**What is needed**:
Reproduce the whole listing that follows, exactly as it stands.

**Data**:
-- Opening Marker --

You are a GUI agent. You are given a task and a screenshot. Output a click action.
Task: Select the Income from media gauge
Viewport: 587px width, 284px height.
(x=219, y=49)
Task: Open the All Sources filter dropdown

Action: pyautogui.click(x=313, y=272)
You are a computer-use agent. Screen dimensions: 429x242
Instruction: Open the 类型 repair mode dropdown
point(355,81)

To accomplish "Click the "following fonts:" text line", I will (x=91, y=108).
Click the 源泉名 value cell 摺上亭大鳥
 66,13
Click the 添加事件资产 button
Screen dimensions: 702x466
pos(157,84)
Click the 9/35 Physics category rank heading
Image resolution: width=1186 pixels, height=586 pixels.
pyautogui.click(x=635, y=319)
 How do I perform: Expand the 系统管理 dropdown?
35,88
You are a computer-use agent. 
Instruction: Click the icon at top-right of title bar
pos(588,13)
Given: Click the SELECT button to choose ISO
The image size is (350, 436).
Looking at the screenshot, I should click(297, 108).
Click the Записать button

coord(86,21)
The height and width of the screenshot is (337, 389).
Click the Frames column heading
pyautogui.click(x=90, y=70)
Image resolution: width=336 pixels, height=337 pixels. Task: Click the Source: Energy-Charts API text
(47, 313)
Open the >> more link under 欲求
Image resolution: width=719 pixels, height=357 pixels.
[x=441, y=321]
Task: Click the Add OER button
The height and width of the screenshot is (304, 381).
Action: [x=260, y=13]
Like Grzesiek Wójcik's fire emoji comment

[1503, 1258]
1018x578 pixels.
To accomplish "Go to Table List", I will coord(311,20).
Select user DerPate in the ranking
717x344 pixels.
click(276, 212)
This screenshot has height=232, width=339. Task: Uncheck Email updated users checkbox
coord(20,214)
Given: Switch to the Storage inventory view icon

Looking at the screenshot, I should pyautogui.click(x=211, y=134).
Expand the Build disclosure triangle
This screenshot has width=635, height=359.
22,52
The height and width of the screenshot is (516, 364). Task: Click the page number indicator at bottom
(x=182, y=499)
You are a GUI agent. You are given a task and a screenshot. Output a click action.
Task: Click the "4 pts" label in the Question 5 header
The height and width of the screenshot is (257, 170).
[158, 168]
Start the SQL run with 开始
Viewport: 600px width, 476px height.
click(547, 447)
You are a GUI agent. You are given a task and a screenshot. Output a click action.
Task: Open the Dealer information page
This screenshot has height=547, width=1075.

-- Closing Marker --

**Answer to the problem**:
You are a GUI agent. You are given a task and a screenshot. Output a click action.
Task: Select the Income from media gauge
Viewport: 587px width, 284px height.
(x=219, y=49)
Task: Open the All Sources filter dropdown

Action: pyautogui.click(x=313, y=272)
You are a computer-use agent. Screen dimensions: 429x242
Instruction: Open the 类型 repair mode dropdown
point(355,81)

To accomplish "Click the "following fonts:" text line", I will (x=91, y=108).
Click the 源泉名 value cell 摺上亭大鳥
 66,13
Click the 添加事件资产 button
Screen dimensions: 702x466
pos(157,84)
Click the 9/35 Physics category rank heading
Image resolution: width=1186 pixels, height=586 pixels.
pyautogui.click(x=635, y=319)
 How do I perform: Expand the 系统管理 dropdown?
35,88
You are a computer-use agent. 
Instruction: Click the icon at top-right of title bar
pos(588,13)
Given: Click the SELECT button to choose ISO
The image size is (350, 436).
Looking at the screenshot, I should click(297, 108).
Click the Записать button

coord(86,21)
The height and width of the screenshot is (337, 389).
Click the Frames column heading
pyautogui.click(x=90, y=70)
Image resolution: width=336 pixels, height=337 pixels. Task: Click the Source: Energy-Charts API text
(47, 313)
Open the >> more link under 欲求
Image resolution: width=719 pixels, height=357 pixels.
[x=441, y=321]
Task: Click the Add OER button
The height and width of the screenshot is (304, 381).
Action: [x=260, y=13]
Like Grzesiek Wójcik's fire emoji comment

[1503, 1258]
1018x578 pixels.
To accomplish "Go to Table List", I will coord(311,20).
Select user DerPate in the ranking
717x344 pixels.
click(276, 212)
This screenshot has height=232, width=339. Task: Uncheck Email updated users checkbox
coord(20,214)
Given: Switch to the Storage inventory view icon

Looking at the screenshot, I should pyautogui.click(x=211, y=134).
Expand the Build disclosure triangle
This screenshot has width=635, height=359.
22,52
The height and width of the screenshot is (516, 364). Task: Click the page number indicator at bottom
(x=182, y=499)
You are a GUI agent. You are given a task and a screenshot. Output a click action.
Task: Click the "4 pts" label in the Question 5 header
The height and width of the screenshot is (257, 170).
[158, 168]
Start the SQL run with 开始
Viewport: 600px width, 476px height.
click(547, 447)
You are a GUI agent. You are given a task and a screenshot. Output a click action.
Task: Open the Dealer information page
This screenshot has height=547, width=1075.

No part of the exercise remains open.